[Stored items]
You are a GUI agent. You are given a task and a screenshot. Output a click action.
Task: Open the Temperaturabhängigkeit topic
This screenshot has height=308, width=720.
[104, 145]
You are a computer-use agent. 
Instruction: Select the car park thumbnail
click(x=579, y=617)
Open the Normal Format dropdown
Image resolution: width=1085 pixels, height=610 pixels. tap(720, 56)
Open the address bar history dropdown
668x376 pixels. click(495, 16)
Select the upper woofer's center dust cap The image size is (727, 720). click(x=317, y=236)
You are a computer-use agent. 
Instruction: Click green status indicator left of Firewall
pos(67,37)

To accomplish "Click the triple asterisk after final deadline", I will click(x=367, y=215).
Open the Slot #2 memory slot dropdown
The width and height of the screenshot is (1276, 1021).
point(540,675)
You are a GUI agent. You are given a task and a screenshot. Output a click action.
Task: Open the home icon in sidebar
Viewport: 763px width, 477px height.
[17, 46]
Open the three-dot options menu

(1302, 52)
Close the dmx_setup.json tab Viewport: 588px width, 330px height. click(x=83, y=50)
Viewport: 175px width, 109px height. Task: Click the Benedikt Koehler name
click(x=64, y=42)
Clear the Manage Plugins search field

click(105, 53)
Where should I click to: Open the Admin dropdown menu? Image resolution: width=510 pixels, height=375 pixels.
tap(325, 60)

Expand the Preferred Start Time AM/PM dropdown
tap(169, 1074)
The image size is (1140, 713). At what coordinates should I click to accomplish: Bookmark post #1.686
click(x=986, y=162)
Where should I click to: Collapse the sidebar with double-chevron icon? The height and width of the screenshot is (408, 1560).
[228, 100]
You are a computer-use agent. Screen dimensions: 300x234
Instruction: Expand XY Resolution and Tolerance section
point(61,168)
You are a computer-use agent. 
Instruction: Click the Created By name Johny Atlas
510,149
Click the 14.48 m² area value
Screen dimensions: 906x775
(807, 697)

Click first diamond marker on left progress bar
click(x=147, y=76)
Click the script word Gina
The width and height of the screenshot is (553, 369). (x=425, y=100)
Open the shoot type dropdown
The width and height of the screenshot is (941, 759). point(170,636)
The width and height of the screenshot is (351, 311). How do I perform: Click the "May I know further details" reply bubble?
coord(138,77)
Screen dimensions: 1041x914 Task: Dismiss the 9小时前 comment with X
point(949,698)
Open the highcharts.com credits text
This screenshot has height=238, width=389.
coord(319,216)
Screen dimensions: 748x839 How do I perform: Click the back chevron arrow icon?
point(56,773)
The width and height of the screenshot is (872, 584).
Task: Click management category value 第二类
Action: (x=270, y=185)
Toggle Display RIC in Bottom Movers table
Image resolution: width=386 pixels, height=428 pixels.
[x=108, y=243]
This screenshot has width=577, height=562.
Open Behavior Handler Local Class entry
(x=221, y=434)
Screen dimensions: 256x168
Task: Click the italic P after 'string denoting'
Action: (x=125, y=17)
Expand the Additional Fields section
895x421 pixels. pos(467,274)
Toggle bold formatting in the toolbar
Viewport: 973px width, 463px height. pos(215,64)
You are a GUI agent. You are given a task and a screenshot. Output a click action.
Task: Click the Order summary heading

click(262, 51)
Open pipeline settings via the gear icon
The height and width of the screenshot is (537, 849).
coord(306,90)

§ The task
Reproduce all of the data. Leave every line unchanged.

§ Answer box
You are a GUI agent. You are given a task and a screenshot. Output a click action.
Task: Open the Temperaturabhängigkeit topic
This screenshot has height=308, width=720.
[104, 145]
You are a computer-use agent. 
Instruction: Select the car park thumbnail
click(x=579, y=617)
Open the Normal Format dropdown
Image resolution: width=1085 pixels, height=610 pixels. tap(720, 56)
Open the address bar history dropdown
668x376 pixels. click(495, 16)
Select the upper woofer's center dust cap The image size is (727, 720). click(x=317, y=236)
You are a computer-use agent. 
Instruction: Click green status indicator left of Firewall
pos(67,37)

To accomplish "Click the triple asterisk after final deadline", I will click(x=367, y=215).
Open the Slot #2 memory slot dropdown
The width and height of the screenshot is (1276, 1021).
point(540,675)
You are a GUI agent. You are given a task and a screenshot. Output a click action.
Task: Open the home icon in sidebar
Viewport: 763px width, 477px height.
[17, 46]
Open the three-dot options menu

(1302, 52)
Close the dmx_setup.json tab Viewport: 588px width, 330px height. click(x=83, y=50)
Viewport: 175px width, 109px height. Task: Click the Benedikt Koehler name
click(x=64, y=42)
Clear the Manage Plugins search field

click(105, 53)
Where should I click to: Open the Admin dropdown menu? Image resolution: width=510 pixels, height=375 pixels.
tap(325, 60)

Expand the Preferred Start Time AM/PM dropdown
tap(169, 1074)
The image size is (1140, 713). At what coordinates should I click to accomplish: Bookmark post #1.686
click(x=986, y=162)
Where should I click to: Collapse the sidebar with double-chevron icon? The height and width of the screenshot is (408, 1560).
[228, 100]
You are a computer-use agent. Screen dimensions: 300x234
Instruction: Expand XY Resolution and Tolerance section
point(61,168)
You are a computer-use agent. 
Instruction: Click the Created By name Johny Atlas
510,149
Click the 14.48 m² area value
Screen dimensions: 906x775
(807, 697)

Click first diamond marker on left progress bar
click(x=147, y=76)
Click the script word Gina
The width and height of the screenshot is (553, 369). (x=425, y=100)
Open the shoot type dropdown
The width and height of the screenshot is (941, 759). point(170,636)
The width and height of the screenshot is (351, 311). How do I perform: Click the "May I know further details" reply bubble?
coord(138,77)
Screen dimensions: 1041x914 Task: Dismiss the 9小时前 comment with X
point(949,698)
Open the highcharts.com credits text
This screenshot has height=238, width=389.
coord(319,216)
Screen dimensions: 748x839 How do I perform: Click the back chevron arrow icon?
point(56,773)
The width and height of the screenshot is (872, 584).
Task: Click management category value 第二类
Action: (x=270, y=185)
Toggle Display RIC in Bottom Movers table
Image resolution: width=386 pixels, height=428 pixels.
[x=108, y=243]
This screenshot has width=577, height=562.
Open Behavior Handler Local Class entry
(x=221, y=434)
Screen dimensions: 256x168
Task: Click the italic P after 'string denoting'
Action: (x=125, y=17)
Expand the Additional Fields section
895x421 pixels. pos(467,274)
Toggle bold formatting in the toolbar
Viewport: 973px width, 463px height. pos(215,64)
You are a GUI agent. You are given a task and a screenshot. Output a click action.
Task: Click the Order summary heading

click(262, 51)
Open pipeline settings via the gear icon
The height and width of the screenshot is (537, 849).
coord(306,90)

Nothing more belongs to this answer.